Subsidized student loans for college students could double by this weekend if Congress doesn't act this week to keep the interest rate at 3.4 percent.
But if Congress allows the interest to go up, the loans won't be any more expensive than they were just five years ago.
"And because that provision was put into place for four years, when it expires now we're facing it automatically going back up to 6.8 percent," Augustana College Financial Aid Director Brenda Murtha said.
Murtha is keeping an eye on Congress this week to see if they reach a deal to leave the interest rate on subsidized student loans at 3.4 percent, or if they'll let the rate return to the level it was at five years ago.
In 2007, Congress passed the College Cost Reduction Act, which gradually stepped down interest rates. The first year the rate dropped to 6.0 percent, then to 5.6 and 4.5 before reaching the low-rate of 3.4 last year. The Act expires July 1 so the interest rate will go up compared to the last few years, but won't go any higher than the traditional rate.
"I don't feel that it should be a deal breaker as far as, 'I'm not going to go to college because this interest rate is going to change,'" Murtha said.

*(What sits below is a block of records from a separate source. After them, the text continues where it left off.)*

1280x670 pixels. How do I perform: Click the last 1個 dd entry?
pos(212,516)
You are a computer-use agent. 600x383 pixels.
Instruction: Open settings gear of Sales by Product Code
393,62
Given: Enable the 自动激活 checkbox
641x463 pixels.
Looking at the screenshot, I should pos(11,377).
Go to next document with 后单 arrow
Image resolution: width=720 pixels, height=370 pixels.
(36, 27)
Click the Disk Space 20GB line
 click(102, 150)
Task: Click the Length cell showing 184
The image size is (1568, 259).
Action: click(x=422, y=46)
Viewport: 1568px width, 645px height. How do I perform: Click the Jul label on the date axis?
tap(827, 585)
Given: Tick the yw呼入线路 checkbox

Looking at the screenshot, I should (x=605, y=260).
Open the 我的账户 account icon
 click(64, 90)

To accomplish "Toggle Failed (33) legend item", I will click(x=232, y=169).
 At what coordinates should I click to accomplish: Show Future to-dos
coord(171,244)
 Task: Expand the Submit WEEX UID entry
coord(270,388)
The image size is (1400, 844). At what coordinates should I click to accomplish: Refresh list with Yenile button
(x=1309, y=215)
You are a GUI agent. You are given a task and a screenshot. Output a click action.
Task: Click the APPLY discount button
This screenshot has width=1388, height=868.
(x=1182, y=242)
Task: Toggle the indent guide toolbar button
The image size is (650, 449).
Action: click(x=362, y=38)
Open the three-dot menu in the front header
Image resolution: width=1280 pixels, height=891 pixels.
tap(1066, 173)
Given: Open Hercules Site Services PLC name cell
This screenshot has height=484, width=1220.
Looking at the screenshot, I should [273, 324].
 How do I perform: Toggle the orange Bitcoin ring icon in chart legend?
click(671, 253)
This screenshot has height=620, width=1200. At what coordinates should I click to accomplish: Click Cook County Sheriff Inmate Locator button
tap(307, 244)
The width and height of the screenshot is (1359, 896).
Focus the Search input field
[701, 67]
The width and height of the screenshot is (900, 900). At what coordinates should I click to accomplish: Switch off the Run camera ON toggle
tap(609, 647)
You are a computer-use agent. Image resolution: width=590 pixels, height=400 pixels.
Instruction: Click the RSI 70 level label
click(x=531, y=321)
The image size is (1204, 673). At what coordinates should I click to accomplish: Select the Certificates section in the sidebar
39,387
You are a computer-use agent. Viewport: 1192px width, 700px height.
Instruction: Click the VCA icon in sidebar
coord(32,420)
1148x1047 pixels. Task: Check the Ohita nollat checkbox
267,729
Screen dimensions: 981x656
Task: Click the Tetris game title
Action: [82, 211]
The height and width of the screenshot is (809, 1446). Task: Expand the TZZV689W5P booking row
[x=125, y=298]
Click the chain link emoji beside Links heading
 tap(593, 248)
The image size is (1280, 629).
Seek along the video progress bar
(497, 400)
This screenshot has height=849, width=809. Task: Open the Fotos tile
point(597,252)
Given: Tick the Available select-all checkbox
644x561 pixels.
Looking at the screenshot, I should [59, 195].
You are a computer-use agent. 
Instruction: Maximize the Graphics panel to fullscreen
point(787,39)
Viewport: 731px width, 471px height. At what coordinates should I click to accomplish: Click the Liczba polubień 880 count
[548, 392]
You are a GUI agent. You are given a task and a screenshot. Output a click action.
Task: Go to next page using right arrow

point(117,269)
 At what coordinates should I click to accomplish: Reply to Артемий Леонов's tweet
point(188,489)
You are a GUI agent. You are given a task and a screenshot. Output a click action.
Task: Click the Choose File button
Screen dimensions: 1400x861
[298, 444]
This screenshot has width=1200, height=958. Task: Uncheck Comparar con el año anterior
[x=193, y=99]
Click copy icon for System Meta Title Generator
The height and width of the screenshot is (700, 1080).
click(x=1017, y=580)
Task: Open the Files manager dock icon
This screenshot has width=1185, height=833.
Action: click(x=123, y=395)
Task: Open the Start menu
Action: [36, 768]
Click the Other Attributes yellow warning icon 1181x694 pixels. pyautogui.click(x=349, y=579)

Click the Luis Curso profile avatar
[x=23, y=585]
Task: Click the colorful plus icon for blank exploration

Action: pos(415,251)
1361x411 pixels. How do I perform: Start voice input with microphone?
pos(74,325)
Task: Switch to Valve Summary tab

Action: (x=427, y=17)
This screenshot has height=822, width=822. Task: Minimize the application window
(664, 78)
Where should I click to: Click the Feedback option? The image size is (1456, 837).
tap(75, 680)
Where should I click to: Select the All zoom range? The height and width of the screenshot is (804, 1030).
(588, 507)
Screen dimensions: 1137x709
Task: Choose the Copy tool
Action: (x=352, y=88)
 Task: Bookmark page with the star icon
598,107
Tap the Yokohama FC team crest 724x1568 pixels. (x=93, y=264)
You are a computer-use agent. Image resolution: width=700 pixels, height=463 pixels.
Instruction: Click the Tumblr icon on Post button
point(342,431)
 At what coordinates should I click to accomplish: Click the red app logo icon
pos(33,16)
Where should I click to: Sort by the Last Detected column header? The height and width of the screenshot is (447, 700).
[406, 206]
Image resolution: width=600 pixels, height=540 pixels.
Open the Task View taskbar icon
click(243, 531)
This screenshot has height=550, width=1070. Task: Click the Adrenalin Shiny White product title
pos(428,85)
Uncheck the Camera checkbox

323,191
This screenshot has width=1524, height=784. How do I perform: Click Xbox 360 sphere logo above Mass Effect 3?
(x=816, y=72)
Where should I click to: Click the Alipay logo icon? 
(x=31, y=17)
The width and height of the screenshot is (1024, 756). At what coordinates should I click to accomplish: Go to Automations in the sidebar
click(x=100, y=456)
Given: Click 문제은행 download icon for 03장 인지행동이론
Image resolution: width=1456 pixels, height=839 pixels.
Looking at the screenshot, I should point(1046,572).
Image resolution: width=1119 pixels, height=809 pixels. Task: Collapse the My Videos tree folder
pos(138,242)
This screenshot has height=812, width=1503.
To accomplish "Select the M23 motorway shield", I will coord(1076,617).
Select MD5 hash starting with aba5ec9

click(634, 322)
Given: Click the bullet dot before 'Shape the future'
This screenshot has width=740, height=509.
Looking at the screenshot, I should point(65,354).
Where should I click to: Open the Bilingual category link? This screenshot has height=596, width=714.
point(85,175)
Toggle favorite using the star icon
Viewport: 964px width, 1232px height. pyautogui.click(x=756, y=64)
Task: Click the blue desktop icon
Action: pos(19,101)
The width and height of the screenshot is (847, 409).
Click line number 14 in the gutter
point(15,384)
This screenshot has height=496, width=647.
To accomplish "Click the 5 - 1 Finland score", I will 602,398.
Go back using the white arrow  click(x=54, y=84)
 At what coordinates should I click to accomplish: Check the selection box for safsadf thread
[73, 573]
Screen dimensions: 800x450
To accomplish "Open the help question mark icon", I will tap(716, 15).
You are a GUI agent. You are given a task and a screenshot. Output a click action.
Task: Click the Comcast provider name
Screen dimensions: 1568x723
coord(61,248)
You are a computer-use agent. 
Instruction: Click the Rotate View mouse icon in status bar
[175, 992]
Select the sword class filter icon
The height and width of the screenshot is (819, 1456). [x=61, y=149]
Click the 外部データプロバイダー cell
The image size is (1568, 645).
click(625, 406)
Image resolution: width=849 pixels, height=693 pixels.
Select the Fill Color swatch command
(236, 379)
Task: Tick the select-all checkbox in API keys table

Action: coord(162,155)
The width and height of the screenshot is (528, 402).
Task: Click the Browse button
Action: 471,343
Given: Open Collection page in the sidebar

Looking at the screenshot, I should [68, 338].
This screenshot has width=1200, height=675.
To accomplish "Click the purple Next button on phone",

The majority of students don't even qualify for the loans that will be affected; only 30 percent of students receive subsidized loans.
Still, Democrats and Republicans are trying to reach agreement on how to pay for the low-interest loans. Congresswoman Kristi Noem is hopeful something can get worked out.
"A lot of our college students are having difficulty finding work and right now these interest rates should be kept affordable for them and that we not increase them at this time - as long as we pay for them," Noem said.
Democrats and Republicans have been going back and forth on where to find the $6 billion to keep the rates low, but haven't reached an agreement.
The majority of college students qualify for unsubsidized loans. The interest rate on those loans remains at 6.8 percent.